Gender balance nomination mechanics. Section 42 requires nomination panels by non‑government entities to include at least one woman and one man and, where a panel is not specified, to be not less than twice the number of members to be appointed plus one and gender balanced "as far as practicable" (s 42(3)(a)-(b)). The "as far as practicable" qualifier may produce disputes about compliance in tight candidate pools. The provision also includes self‑identification definitions for gender (s 42(5)), which affect how nominating entities classify candidates.
Service presumption pitfalls. Section 51(5) creates a presumption that posted documents are served at the time they would be delivered in the ordinary course of post unless the contrary is proved (s 51(5)). Parties relying on postal service must consider possible disputes about timing and the applicability of electronic service options where designated.

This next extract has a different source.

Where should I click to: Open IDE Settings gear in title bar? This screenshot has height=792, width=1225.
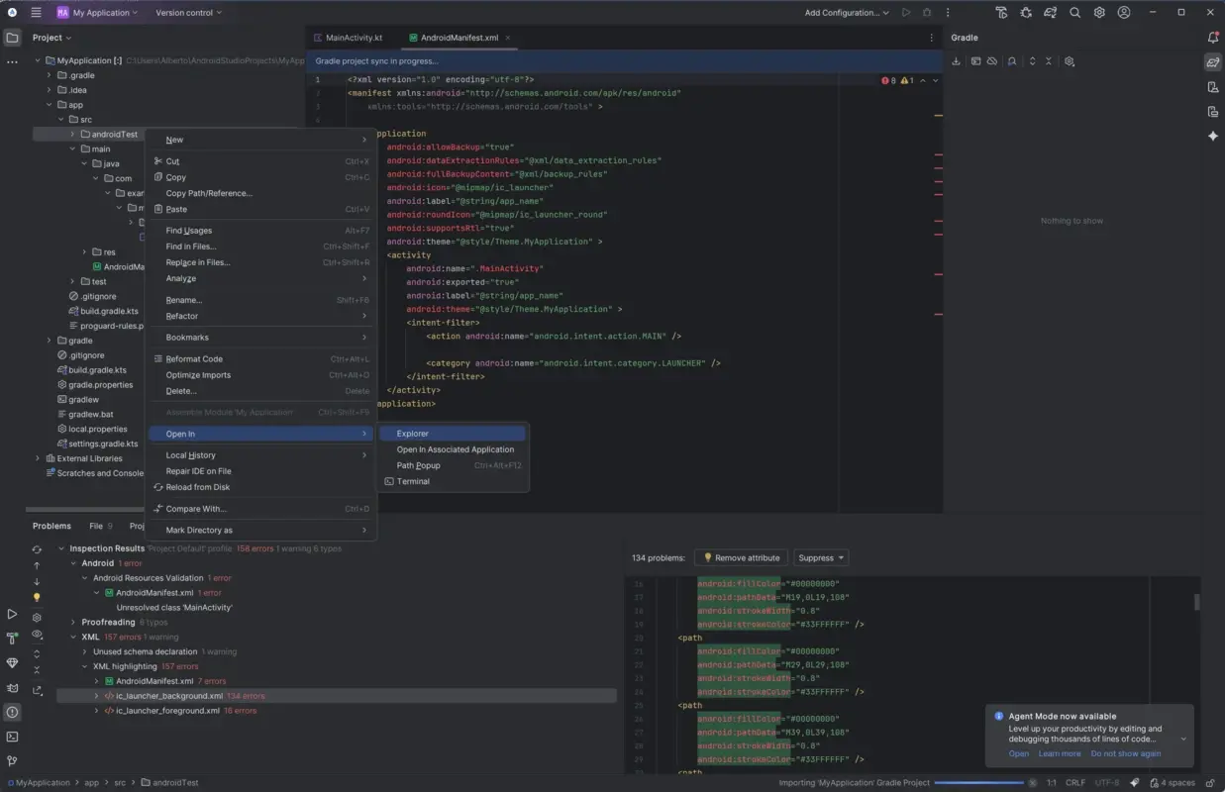coord(1099,12)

Editorial and legislative history excluded. Section 19(2) excludes editorial notes and material under the heading "Legislative History" from being treated as part of the Act (s 19(2)(a)-(b)). Drafters who expect legislative history to be treated as part of the operative text may be misled.

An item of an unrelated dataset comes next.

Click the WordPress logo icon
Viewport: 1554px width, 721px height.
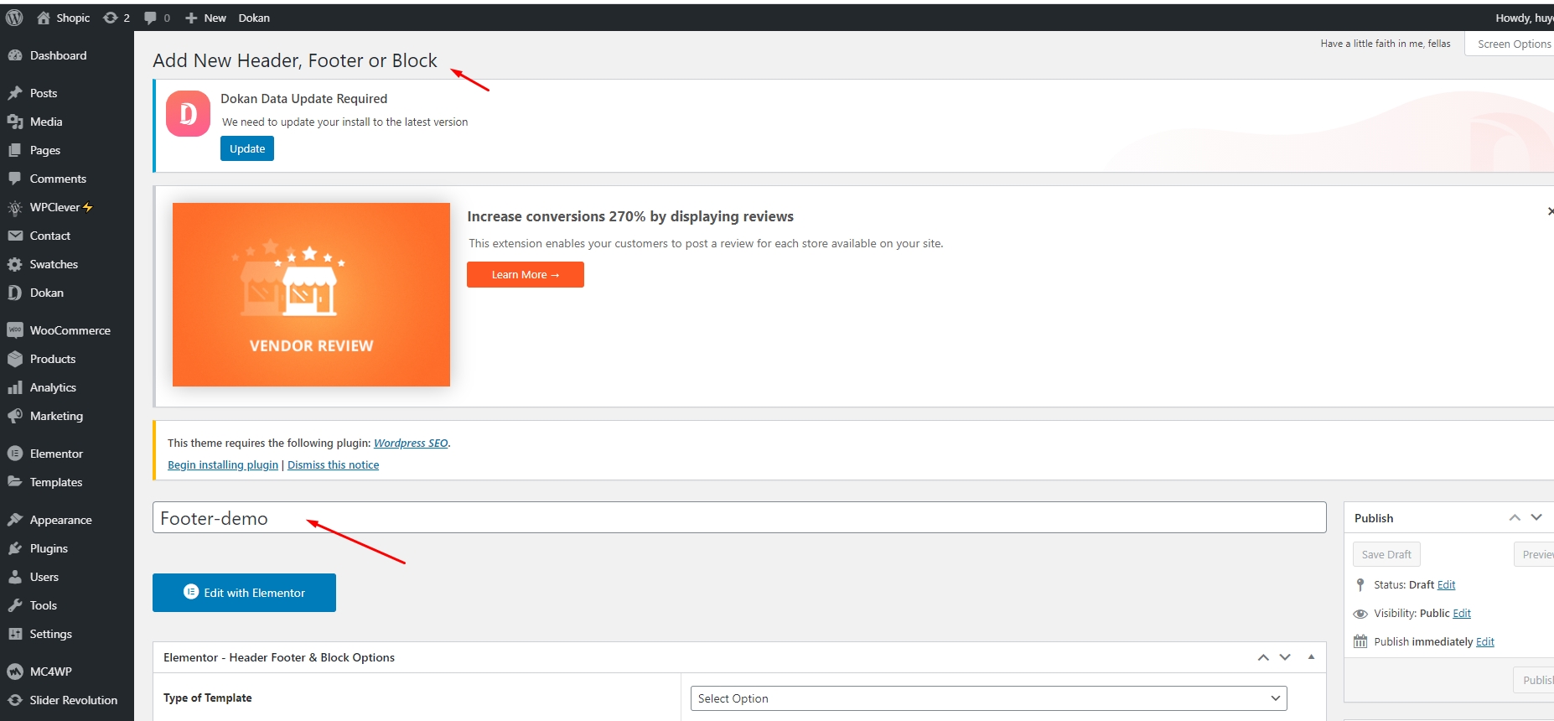pos(14,18)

Re‑enactment not evidence of approval. Section 18 nullifies any presumption that re‑enacting a provision manifests parliamentary approval of prior judicial interpretation (s 18). Users who rely on re‑enactment as evidence of statutory meaning will need other extrinsic materials authorised under s 16.
Penalty division labels. If a statute or instrument uses the division labels mapped in s 54 rather than specifying numeric penalties, the numeric maxima in s 54 apply. Drafters must check whether they intend those maxima or intend to set a specific amount. Expiation fees are explicit for certain divisions; failure to choose explicit amounts can inadvertently import the schedule’s default fees.
Commencement time of day. Section 28 states that if an Act or instrument comes into operation on a particular day, it comes into operation at the beginning of that day (s 28). Timing assumptions about midnight or particular hours should be adjusted accordingly.
Savings and prejudice in repeal. Section 32 preserves previous operations and ongoing proceedings despite repeal, amendment or expiry (s 32(2)-(5)). Parties engaged in transitional matters must be alert to which proceedings and rights are preserved and which fall away, and to the operation of s 33’s saving of administrative acts (s 33(1)-(2)).